How I’ll Continue

I must preface this piece with the statement that I’m not quitting. I’ll be covering the last few days of this year’s Montreal Jazz Festival for the first time. I am booking at least two more shows in San Antonio, Texas, under the banner of Nextbop by the end of the year. I still intend to throw the annual Jazz for the Masses day party in Austin, Texas, during the South by SouthWest Music Festival next March. I am still the host of KRTU San Antonio’s The Line-Up and still love doing that show dearly every week. I burrowed my way into this jazz world and I don’t see a way for me out of it, for better or for worse. I’m not quitting. However, if anyone who pays attention to Nextbop may have noticed, it’s clear our output here has been diminished over the last few years.

Over a few occasions a few months ago, I posted a question to Facebook asking those who I have friended on the social networking site — the people I have encountered in some way or another over the last decade through my time in Atlanta at Morehouse College, in my hometown of San Antonio from my youth and my present, and the numerous musicians who have added me since I stumbled my way into this business — if there was a work I had written recently, say in the last couple years, that particularly resounded with them. There were very few responses. My mom loved my trip to New York last year. It’s good to know my love of Phronesis is appreciated not just by the band itself and their label. However, in the digital encapsulation of my personhood, the question of my current work was met largely with silence from friends and colleagues. It may have not been the best means of finding out, but chances are it confirmed what I knew all along– my work has largely been for the service of others and most don’t actually seem to appreciate the work itself. My primary means of reputation has been to prop up the careers of others while many of those people appreciate the publicly stated compliments and go on their merry way. However, the narratives, the outside arguments, the rest of my work has been largely neglected, by this community in particular, if it hasn’t gone to serve someone’s specific work.
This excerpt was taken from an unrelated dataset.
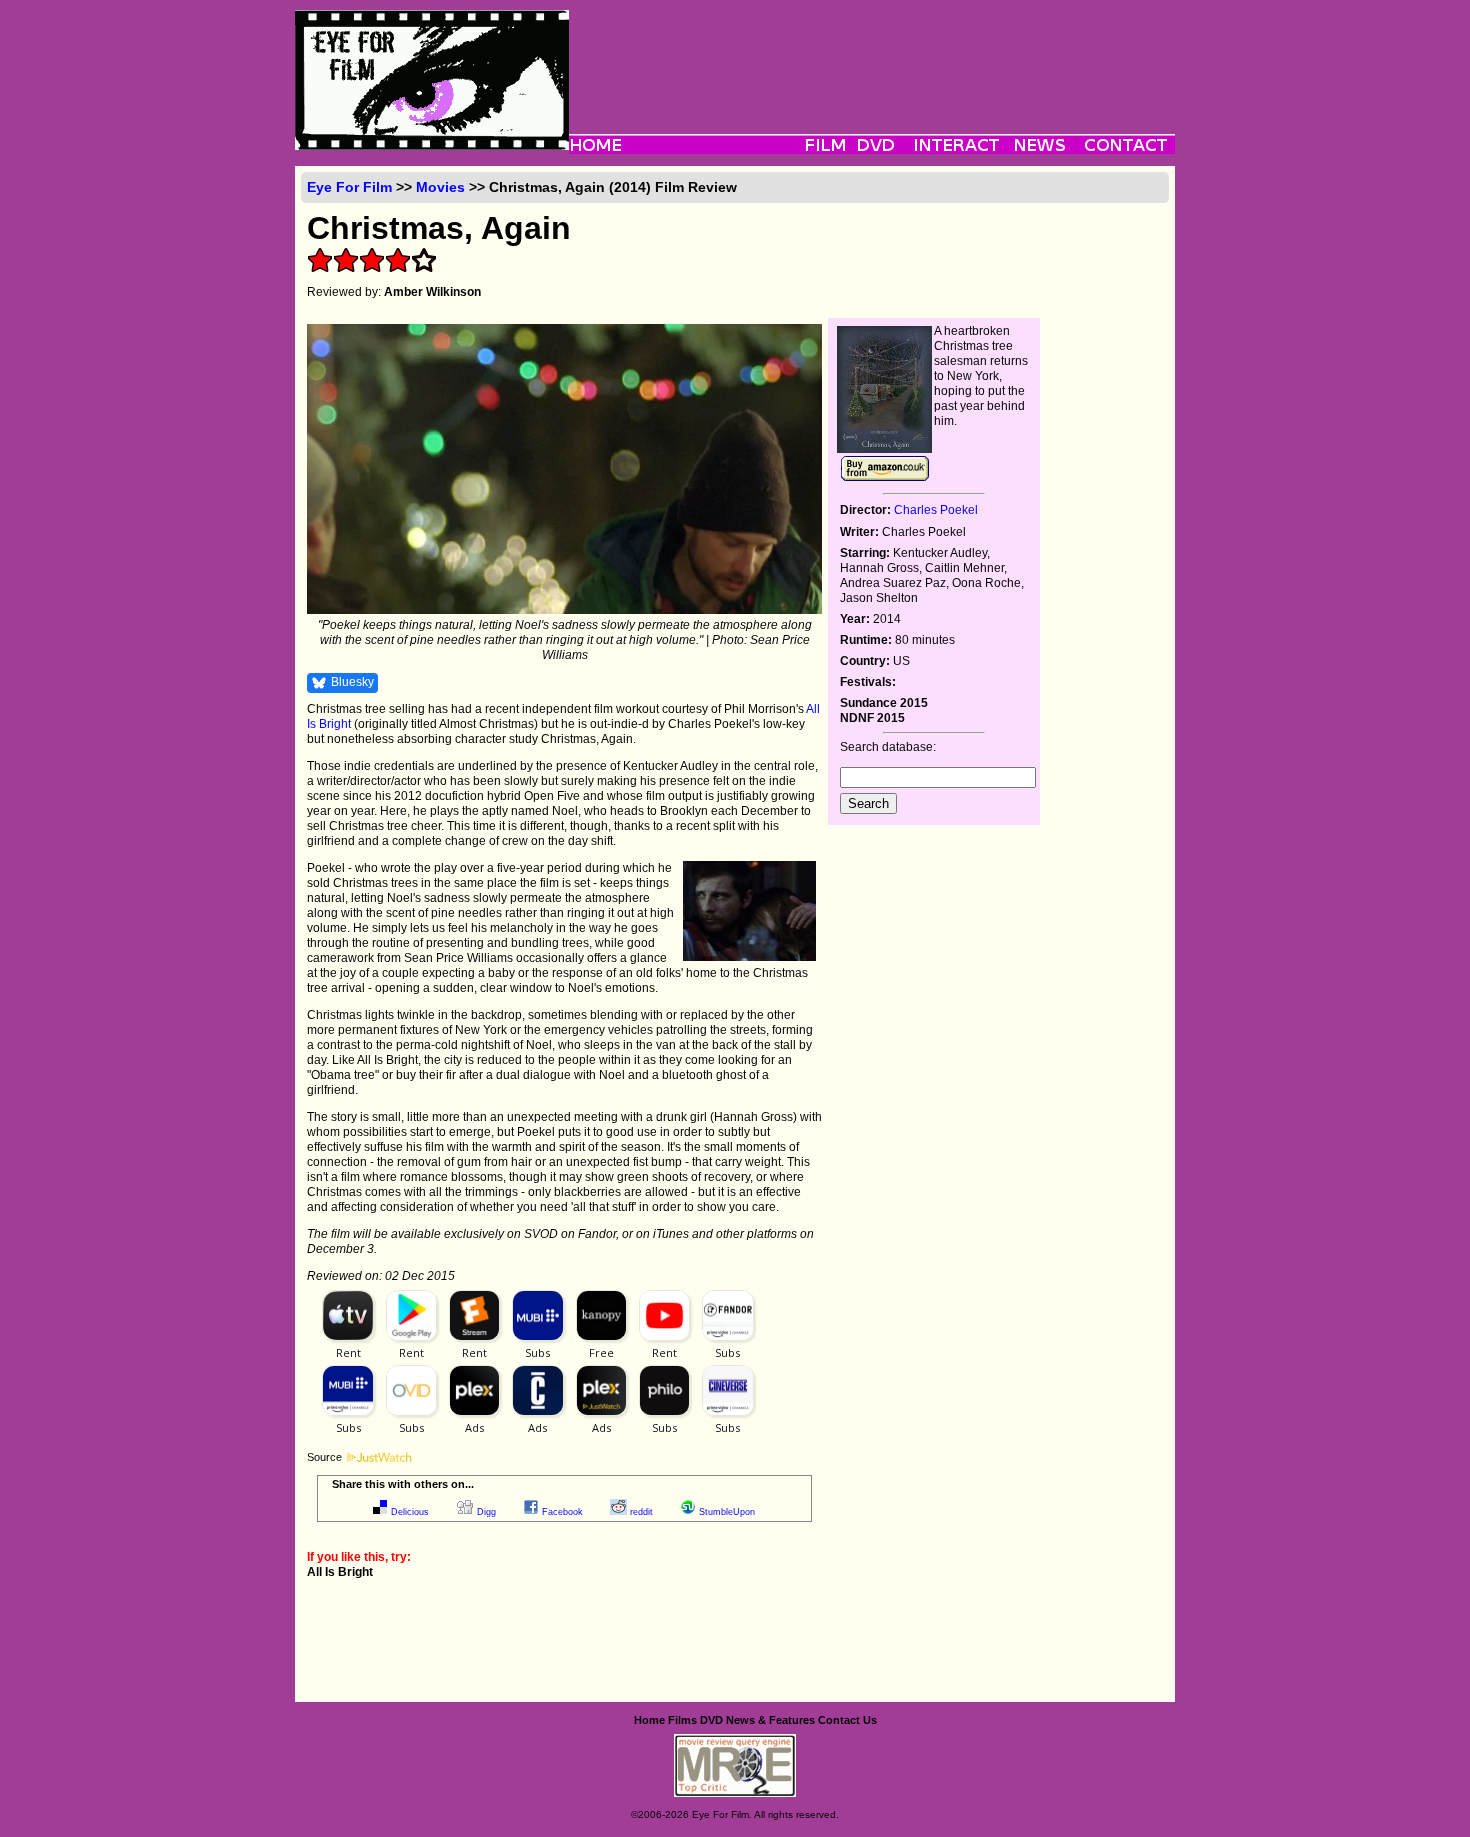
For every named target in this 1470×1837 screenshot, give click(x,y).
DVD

It’s odd trying to find value in the digital. We’ve been trying for years at Nextbop to do so financially, however, emotionally, we can feel just as bereft. My personhood is out there in the world, observing things, reacting to things, creating things. There are various means for me to quantify such things and time and again I’ve realized that my personhood is not appreciated in this community, my service is. Not my work, but my praise. Not my opinion, but my compliments. For six years, Nextbop has maintained the ethos that for a genre that only holds 1% of the market share of a steadily shifting music industry, we didn’t want to be harmful by saying anything mean. For six years, such an ethos has wore away at my ability to continue to do this job, such as it were, it has cost me money ever since I ventured into it and I’ve never gained a dime directly from it. For six years, I’ve been paying artists compliments for free in public and I just can’t continue to do it unless I rethink entirely how.

In the instances where I or others on the staff here have published work, for the most part we have done so because we felt actually inspired by the works we were describing. It was initially easier to constantly pay compliments to work when we felt compelled to do so by the work itself, not the constant barrage from publicists and artists sending so many emails like so many homework assignments, not the constant push to premiere a work solely because it exists. The wonder of being a writer is that I can make what I want. The even deeper wonder of being an editor is that I can publish what I want. I have always maintained a light editorial hand at Nextbop but it would seem most divine if publication based on inspiration were our guiding principle more than the never-ending rat race of playing the game. It is in this rationale that were are shifting editorial focus of the site. From time to time, we may not always be so complimentary to work that passes our way, but it is our hope and intention that we are always fair, honest, and speaking clearly about th work and this scene whenever it so inspires us to speak.

Much of the early years if development with Nextbop involved co-founder Sebastién Hélary and I shying away from the title of “critics”. We are advocates of the genre, cheerleaders of it. However, despite our best intentions, perhaps this title was inevitable. We put work in a context. We explain with words what began as music. Our write-ups, at least mine in particular, have been based with the underlying principles of Amoean hermeneutics. Run as much as we could from it, perhaps the title of critics would forever cleave to our necks like Coleridge’s albatross. Yet, I never truly shied away from it. Criticism is an art; it’s a continuation of the discourse the artist starts; it’s contextualization in an increasingly nicheified world. Criticism is necessary not only as consumer advocacy (arguably its lowest form, though often what I hear people most appreciate Nextbop for– the introduction of new artists) but as part of the artistic process of tossing something into a river and seeing what ripples form.

If I’m going to keep at this, to make this the Pitchfork of jazz I hoped it would be years ago when I first started writing for Seb and Justin, to be George Wein one day, at least in this regard, I have to do what I can to keep my heart in it. My heart hasn’t been in it for a long while and I’ve started to wonder who really has cared. If I’m going to be one of the few that does, then I’ve got to do what works. I don’t know what that is yet, but I’ll do what I can to stay inspired, very exploring what it takes to find that out.